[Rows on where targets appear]
----
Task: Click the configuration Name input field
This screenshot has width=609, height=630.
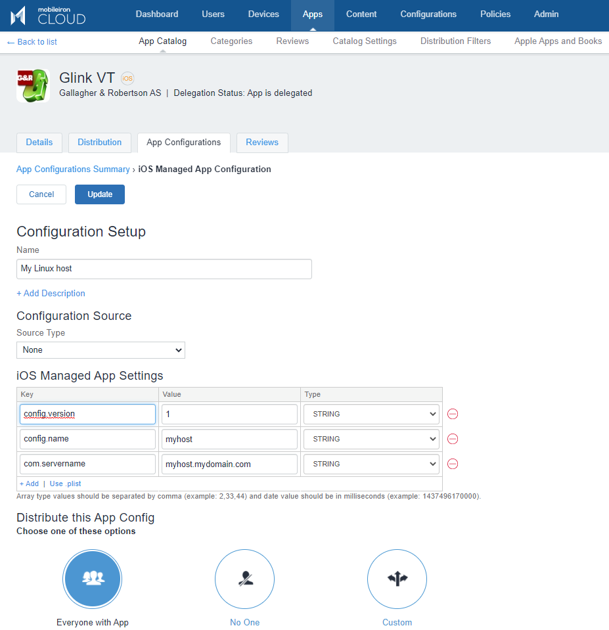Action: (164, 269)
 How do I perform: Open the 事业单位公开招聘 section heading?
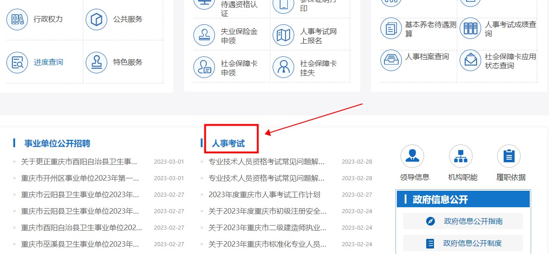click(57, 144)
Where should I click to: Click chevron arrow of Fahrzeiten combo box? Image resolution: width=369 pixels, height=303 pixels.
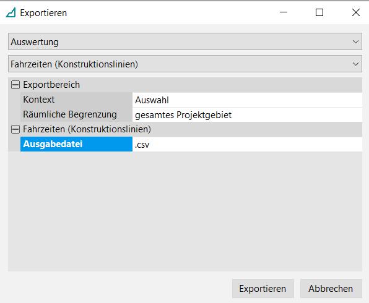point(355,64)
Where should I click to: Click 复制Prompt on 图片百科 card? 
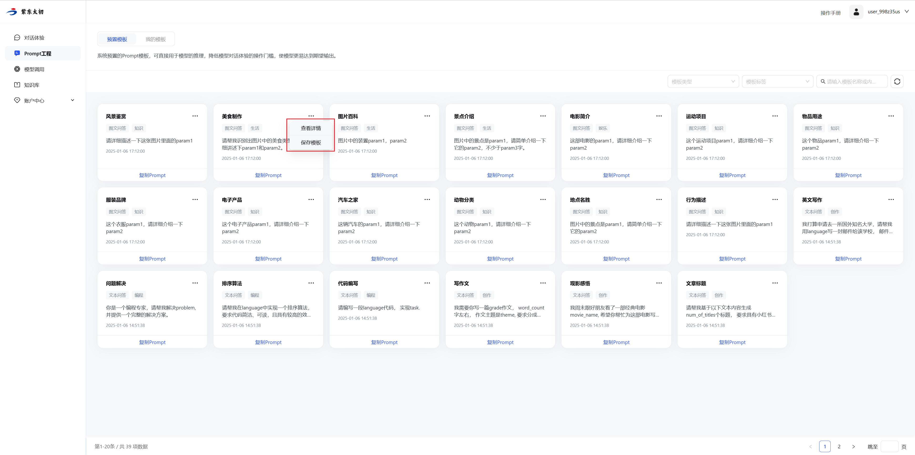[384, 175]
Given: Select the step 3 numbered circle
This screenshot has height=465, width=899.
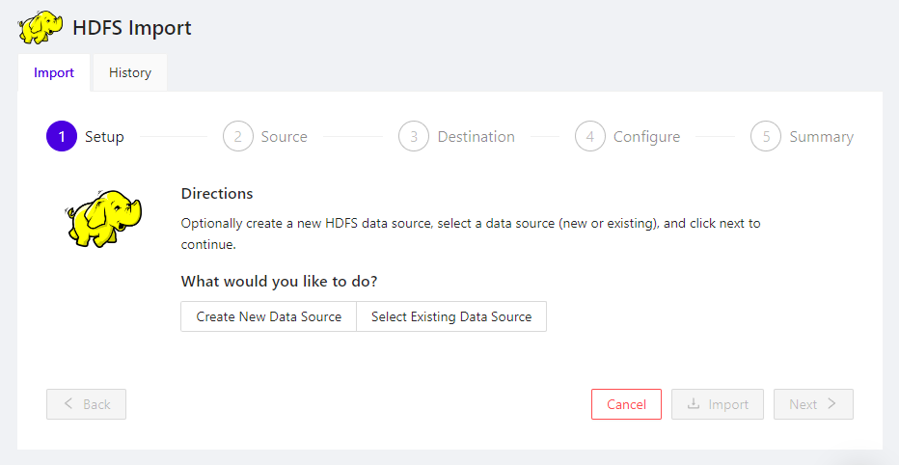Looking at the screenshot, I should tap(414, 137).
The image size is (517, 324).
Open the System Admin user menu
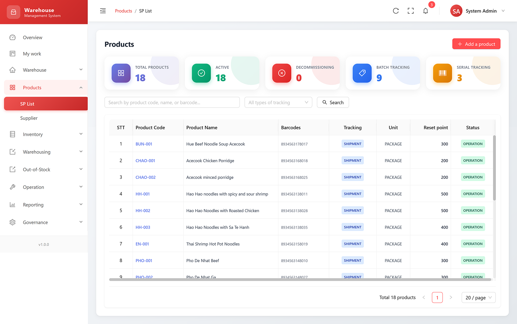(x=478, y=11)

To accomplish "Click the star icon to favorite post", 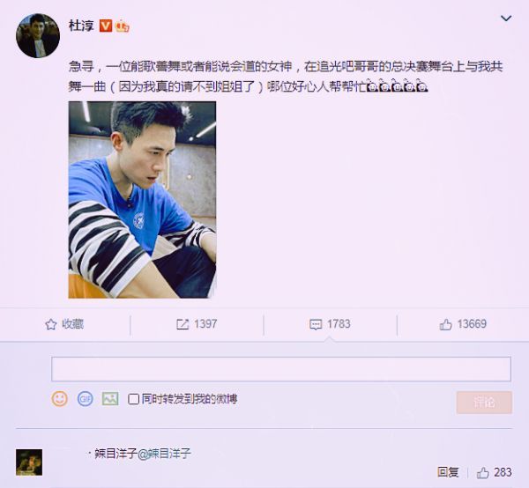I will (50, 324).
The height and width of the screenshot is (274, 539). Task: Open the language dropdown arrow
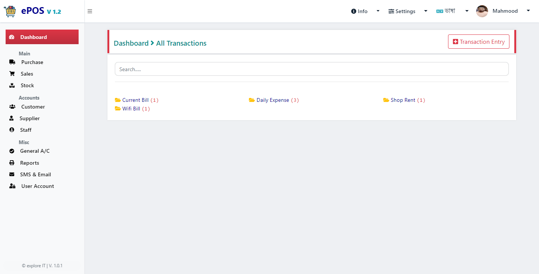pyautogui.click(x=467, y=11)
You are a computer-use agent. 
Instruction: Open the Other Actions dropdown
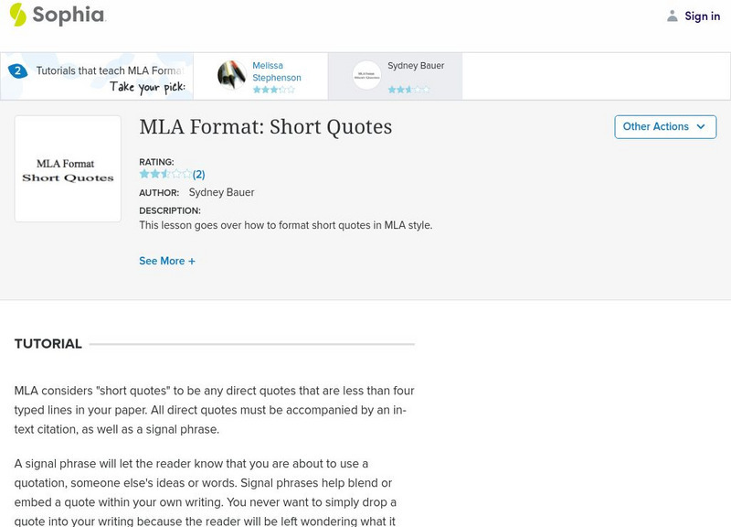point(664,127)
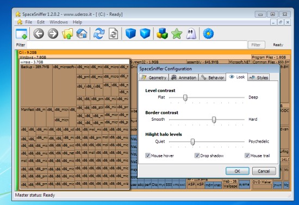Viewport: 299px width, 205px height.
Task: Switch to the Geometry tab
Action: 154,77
----
▸ GIVEN EXERCISE: Please copy the lines between the one containing "The height and" and the one containing "pyautogui.click(x=467, y=11)", inclusive, leaving out the pictures.

▸ PROBLEM SOLUTION:
The height and width of the screenshot is (274, 539). Task: Open the language dropdown arrow
pyautogui.click(x=467, y=11)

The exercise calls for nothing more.